Blog by Steve Laug
The next pipe I have chosen is another smooth finished Peterson’s Straight Dublin. This one is a smooth straight Dublin shape that has a rich coloured red finish around the bowl sides and shank. This pipe was purchased on 11/17/21 from a seller in San Marcos, Texas, USA. The finish is dark and dirty but there is some great grain around the bowl sides and shank. The briar has a few small nicks and flaws in the surface but is otherwise very nice. It was stamped on the left side of the shank and read Peterson’s [arched over] Dublin. It was stamped to the right of the shank and read MADE IN THE REPUBLIC OF IRELAND (three lines) with the shape number 120 next to the bowl. It was filthy when Jeff brought it to the table. There was a thick cake in the bowl and a thick overflow of lava on the rim top that was heavier on the back side. It was hard to know what the condition of the rim top and edge would be under that thick lava coat. The Sterling Silver ferrule is tarnished but was stamped Peterson’s [over] Dublin. That is followed by Sterling over Silver. Following the R in Silver were three hallmarks. The first was the seated woman (Hibernia), the second was a harp (the symbol for the grade of silver, the third is the letter B (the year stamp). The unstamped stem was lightly oxidized and had tooth marks and chatter on the top and underside on and near the button. Jeff took photos of the pipe before his cleanup work. Jeff took photos of the rim top and stem to show the general condition of the pipe. The bowl is heavily caked and the rim top and edges have some lava overflow. The stem is lightly oxidized and has tooth marks on the top and underside near the button. Jeff took photos of the bowl sides and heel to show the grain that was around this bowl. It is a nice looking pipe with great grain around the bowl. He took photos of the sides of the shank to show the stamping. The stamping is readable in the photos below and is as noted above. I am including the link to the Pipedia’s article on Peterson pipes. It is a great read in terms of the history of the brand (https://pipedia.org/wiki/Peterson).

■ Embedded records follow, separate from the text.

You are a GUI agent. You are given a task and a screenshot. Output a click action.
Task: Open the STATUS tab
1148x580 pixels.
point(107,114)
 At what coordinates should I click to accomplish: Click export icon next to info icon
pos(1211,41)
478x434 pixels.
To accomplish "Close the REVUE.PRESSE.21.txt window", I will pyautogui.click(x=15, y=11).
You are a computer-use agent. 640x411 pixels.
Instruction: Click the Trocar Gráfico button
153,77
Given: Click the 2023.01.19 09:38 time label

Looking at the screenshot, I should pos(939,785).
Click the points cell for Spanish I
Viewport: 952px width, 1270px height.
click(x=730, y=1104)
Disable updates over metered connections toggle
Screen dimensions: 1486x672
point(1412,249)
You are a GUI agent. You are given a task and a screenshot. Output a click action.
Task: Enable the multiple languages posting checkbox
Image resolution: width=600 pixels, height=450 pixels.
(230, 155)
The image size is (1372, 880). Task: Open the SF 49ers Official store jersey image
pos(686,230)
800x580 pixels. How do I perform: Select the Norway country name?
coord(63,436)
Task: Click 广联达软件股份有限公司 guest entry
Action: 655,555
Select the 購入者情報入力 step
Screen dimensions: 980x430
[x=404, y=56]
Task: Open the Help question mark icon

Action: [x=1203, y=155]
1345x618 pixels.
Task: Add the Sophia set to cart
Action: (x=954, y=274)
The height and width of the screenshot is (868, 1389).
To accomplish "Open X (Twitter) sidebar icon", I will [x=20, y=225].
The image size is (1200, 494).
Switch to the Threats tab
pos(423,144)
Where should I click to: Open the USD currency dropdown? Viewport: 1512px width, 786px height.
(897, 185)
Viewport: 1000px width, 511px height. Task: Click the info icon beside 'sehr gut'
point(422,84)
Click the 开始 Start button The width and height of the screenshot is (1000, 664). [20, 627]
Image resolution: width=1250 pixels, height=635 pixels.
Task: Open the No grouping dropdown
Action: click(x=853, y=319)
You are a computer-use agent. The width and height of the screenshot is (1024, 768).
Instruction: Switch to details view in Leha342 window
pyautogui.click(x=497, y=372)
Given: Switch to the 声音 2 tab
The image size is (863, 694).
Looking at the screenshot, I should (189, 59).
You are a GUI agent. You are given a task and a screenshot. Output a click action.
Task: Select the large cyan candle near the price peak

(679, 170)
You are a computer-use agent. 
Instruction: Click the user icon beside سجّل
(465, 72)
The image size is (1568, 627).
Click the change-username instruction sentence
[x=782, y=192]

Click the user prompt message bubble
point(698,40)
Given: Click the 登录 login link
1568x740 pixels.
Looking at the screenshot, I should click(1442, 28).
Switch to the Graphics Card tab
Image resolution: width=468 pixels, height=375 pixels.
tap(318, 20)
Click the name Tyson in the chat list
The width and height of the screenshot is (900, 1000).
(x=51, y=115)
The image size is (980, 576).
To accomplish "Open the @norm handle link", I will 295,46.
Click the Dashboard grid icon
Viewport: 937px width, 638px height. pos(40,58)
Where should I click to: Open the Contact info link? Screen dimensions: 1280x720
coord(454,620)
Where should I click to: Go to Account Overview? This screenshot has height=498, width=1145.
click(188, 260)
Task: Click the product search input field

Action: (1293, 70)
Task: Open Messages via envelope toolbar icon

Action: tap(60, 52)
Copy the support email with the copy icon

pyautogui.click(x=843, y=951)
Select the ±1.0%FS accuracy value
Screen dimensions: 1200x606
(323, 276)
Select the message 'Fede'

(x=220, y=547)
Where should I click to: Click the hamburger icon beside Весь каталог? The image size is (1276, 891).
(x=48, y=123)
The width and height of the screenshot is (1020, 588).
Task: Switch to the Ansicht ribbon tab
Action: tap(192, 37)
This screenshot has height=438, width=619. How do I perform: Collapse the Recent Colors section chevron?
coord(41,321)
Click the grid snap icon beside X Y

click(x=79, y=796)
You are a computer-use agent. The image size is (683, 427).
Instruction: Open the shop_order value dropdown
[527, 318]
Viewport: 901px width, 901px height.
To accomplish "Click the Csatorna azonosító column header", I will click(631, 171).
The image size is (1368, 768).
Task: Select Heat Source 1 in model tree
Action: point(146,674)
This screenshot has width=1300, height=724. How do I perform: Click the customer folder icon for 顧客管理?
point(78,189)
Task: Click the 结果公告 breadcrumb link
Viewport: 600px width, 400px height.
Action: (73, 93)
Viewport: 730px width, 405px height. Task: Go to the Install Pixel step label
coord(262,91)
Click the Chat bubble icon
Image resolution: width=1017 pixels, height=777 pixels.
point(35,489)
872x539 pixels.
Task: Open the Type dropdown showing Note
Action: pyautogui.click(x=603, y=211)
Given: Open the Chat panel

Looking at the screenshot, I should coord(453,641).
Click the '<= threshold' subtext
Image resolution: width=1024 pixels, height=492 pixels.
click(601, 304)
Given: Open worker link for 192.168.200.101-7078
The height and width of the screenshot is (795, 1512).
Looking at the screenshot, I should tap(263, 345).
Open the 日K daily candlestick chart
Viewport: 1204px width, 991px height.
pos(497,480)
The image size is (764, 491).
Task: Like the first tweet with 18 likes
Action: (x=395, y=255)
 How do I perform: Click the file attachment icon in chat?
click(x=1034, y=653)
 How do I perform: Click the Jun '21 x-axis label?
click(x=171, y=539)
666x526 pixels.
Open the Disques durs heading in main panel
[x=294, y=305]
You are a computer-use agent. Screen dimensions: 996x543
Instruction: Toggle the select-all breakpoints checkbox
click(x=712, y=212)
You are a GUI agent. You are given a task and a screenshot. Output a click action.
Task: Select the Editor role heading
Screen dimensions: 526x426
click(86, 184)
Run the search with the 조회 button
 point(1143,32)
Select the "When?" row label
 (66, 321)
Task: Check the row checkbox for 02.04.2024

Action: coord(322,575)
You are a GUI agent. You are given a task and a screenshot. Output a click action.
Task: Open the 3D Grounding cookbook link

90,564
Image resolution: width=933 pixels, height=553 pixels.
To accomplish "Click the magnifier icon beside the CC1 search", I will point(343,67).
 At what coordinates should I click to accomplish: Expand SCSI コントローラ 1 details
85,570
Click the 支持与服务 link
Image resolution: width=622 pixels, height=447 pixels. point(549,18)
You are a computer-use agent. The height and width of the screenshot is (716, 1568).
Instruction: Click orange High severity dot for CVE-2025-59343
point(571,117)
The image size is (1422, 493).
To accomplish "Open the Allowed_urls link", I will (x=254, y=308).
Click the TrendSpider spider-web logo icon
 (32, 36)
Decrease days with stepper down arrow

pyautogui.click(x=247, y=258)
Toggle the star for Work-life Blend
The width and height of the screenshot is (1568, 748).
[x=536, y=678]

I decided to narrow down the date first before working on the pipe. I turned to a blog I had on rebornpipes on a silver ferrule that I had worked on previously (https://rebornpipes.com/tag/identifying-hallmarks-on-a-sterling-silver-ferrule/). I quote from that blog and include the graphics.
I always like to date the year a pipe was made while I am working on it. In the process of working on a pipe if I can pin down a date that it was made that it adds another dimension to the restoration process. Once I have identified the hallmarks on the pipe then I use a Hallmark chart to pin the date down. In the case of Peterson’s pipe with a silver band I use a hallmarking chart that Peterson included in their catalogs and on their website
I have a copy of the hallmark charts in one of the Peterson catalogs that I have uploaded to the blog on rebornpipes. I turned to that chart to lock down the date letter for the Sterling Silver Dublin that I am working on. Here is the link to the site (https://rebornpipes.files.wordpress.com/2015/05/peterson-cataloguecomp_page_27.jpg)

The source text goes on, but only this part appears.